The Cathode is a jacket that grows on me the more I wear it. When I first got it, it seemed to be nothing too special, just your usual lightweight synthetic with stretchy breathable side-panels. All the materials are high-quality, top-of-the-line spec, but it still didn’t seem too remarkable on paper. Fast forward a few months and I find myself bringing the Cathode along more often than not, even when I don’t necessarily think I’ll need it.
The outer, as well as the lining inside, is made of Pertex Quantum, a lightweight and breathable but also incredibly weather-resistant ripstop nylon fabric. It’s proven incredibly durable, and I’ve only managed to put a couple of small tears into it when I brushed up against some particularly sharp rocks (and, truth be told, I brushed up against them somewhat roughly on purpose — I’m here to test the limits of this stuff so you don’t have to!).
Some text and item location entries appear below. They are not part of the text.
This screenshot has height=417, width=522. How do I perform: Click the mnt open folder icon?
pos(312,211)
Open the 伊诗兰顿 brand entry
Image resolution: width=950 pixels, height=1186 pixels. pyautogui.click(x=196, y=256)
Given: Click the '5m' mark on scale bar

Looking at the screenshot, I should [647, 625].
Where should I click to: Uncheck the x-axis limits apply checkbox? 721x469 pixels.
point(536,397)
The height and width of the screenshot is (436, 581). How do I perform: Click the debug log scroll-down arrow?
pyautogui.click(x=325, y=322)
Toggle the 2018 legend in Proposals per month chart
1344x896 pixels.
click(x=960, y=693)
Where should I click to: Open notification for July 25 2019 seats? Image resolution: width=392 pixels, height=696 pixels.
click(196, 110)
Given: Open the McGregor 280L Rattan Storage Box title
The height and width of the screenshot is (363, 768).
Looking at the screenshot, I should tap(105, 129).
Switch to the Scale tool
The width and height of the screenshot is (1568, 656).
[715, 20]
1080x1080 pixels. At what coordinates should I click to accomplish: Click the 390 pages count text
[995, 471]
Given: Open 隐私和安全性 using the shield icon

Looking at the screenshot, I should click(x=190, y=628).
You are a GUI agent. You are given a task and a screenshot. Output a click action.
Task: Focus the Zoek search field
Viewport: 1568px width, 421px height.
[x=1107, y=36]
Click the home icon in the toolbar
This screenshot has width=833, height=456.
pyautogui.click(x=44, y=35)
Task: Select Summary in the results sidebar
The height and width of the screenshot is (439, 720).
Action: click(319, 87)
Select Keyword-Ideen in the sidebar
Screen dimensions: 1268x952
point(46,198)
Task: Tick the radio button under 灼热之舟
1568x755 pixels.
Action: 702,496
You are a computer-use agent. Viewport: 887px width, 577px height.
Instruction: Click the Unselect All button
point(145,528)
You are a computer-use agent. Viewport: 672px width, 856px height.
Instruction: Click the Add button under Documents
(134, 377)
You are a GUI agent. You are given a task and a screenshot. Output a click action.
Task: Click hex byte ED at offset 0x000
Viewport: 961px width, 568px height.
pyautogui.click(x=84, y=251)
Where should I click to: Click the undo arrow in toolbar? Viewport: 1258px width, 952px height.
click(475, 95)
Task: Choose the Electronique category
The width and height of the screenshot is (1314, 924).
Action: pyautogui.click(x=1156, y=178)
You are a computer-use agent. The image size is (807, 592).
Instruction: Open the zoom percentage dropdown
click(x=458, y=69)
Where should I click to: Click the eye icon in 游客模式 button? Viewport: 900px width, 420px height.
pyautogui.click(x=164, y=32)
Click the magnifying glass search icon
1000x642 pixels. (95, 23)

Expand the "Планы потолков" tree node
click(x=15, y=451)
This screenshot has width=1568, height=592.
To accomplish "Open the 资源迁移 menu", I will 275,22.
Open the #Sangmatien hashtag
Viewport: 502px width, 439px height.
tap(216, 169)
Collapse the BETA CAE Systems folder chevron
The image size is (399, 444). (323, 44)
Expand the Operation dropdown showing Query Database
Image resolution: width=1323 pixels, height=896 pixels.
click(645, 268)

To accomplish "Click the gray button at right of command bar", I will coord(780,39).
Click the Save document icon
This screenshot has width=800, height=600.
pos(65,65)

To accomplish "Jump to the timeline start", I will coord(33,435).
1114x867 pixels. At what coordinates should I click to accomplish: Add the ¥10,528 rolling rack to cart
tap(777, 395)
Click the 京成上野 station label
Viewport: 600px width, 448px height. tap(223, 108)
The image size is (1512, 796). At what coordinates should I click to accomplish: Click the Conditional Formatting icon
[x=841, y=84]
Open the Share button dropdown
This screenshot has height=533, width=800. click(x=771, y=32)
It sheds light precipitation and blocks wind. Plus, the smooth face slides easily over or under other layers, making the Cathode truly versatile as both an outer or mid-layer.
The side and underarm panels are made of stretchy Scholler. I really appreciate that the panel extends all the way under the arms: great for dumping heat and adding some stretch to the sleeves. The Scholler is stretchy and breathable, and like the Pertex, much more durable than I expected.
The synthetic fill is what is these days known as Primaloft Gold, though if you’ve been around a while you might remember it better as Primaloft One. It’s Primaloft’s best synthetic insulation, and is present here in 60 g/m form. It’s lightweight, warm, fairly breathable and water-resistant: it doesn’t get much better than this stuff for synthetic warmth-to-weight ratio.
Put it all together and the Cathode performs exceptionally. It sheds light rain and heavy snow. Nothing but the strongest gusts of wind get through. Breathability is good enough for those uphill approaches and stretch is more than adequate for climbing.
Fit is not-too-loose but not-too-tight. It’s most certainly not body-hugging, but then neither is it so loose as to flap around with excess material. For how I use this jacket — light belay duty in summer and the shoulder seasons, and as a mid-layer or warm climbing layer in winter — it’s just right. There’s enough room and stretch in the fabric to fit over a harness with ice clippers on it but at the same time it remains trim enough to use as a stand-alone approach or climbing jacket.
The hood fits easily over a helmet, and thanks to a stretchy bit of fabric at the lip also cinches down nicely over a bare head. It’s not the best hood OR make but it’s pretty damn good with some proper articulation and minimal binding. I also really appreciate a solid hood on such a lightweight piece — a hood adds a lot of warmth, for not much extra weight or bulk. (As a note, I’m told that OR have updated the hood for 2016 — they’ve removed the stretchy bit on the lip — so it should fit and function more like their regular hoods, which is a good thing!)
I love the attention to the little details. The main zipper, as well as those on the pockets, are large, easy to open and don’t snag. The cuffs are simple but effective, easily stretching over bulky glove gauntlets but not too loose over a bare wrist. There are two large drop pockets inside — a nice touch on such a lightweight jacket, and one of my favourite features of the Cathode.
I didn’t think I’d get much use out of this jacket and yet I find myself bringing it almost everywhere. It’s supremely versatile, finding use as light insulation during warmer months, an extra layer during the shoulder season, and as an approach or climbing piece in winter. It layers well over climbing layers and also slides easily under bulky belay parkas, adding a lot of warmth when you really, really need it on those long, cold belays. The Cathode weighs next to nothing so I tend to bring it along on almost every outing, even if I don’t necessarily think I’ll need it. And I like the colour, too — a friend called it my “happy jacket” and I think the moniker fits.
Pros: materials, fit, design
Cons: if I had to nitpick, the hood could be a touch roomier
Overall: I love the Cathode: it’s the one jacket I always throw into the pack, no matter what I’m doing, where I’m going, or which season it is. It’s awesome.